* [Your assignment] Find the line with "兵庫県 (460, 923)". Transcribe it and each later line of the data exactly, up to and including the last.

Pixel coordinate grounding data:

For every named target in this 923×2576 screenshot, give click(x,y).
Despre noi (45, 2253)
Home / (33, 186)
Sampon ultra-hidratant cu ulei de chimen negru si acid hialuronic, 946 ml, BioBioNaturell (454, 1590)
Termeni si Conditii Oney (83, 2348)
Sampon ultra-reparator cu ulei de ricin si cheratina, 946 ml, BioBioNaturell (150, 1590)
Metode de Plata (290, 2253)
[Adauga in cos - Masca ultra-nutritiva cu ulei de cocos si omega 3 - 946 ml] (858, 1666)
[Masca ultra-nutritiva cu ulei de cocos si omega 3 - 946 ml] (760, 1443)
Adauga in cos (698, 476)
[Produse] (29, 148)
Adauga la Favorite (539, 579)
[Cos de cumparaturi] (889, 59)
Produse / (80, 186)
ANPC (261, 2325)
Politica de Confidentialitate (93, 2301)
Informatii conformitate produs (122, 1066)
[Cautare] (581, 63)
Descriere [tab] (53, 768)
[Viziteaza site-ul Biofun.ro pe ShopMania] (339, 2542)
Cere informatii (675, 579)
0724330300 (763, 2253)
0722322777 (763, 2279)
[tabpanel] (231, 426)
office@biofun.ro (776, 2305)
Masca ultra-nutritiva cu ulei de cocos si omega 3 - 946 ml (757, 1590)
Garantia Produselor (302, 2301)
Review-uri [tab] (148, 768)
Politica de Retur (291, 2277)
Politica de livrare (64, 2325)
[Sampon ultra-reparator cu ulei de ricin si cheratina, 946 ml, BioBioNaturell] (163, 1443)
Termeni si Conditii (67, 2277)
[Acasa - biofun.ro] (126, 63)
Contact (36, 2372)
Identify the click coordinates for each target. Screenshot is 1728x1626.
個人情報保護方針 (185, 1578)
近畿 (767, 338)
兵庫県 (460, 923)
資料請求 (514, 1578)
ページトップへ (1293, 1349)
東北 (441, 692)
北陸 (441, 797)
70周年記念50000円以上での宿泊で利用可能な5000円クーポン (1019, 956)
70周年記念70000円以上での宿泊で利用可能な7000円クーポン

* [Reply]
兵庫県 (460, 923)
資料請求 (514, 1578)
ページトップへ (1293, 1349)
東北 (441, 692)
北陸 (441, 797)
70周年記念50000円以上での宿泊で利用可能な5000円クーポン (1019, 956)
70周年記念70000円以上での宿泊で利用可能な7000円クーポン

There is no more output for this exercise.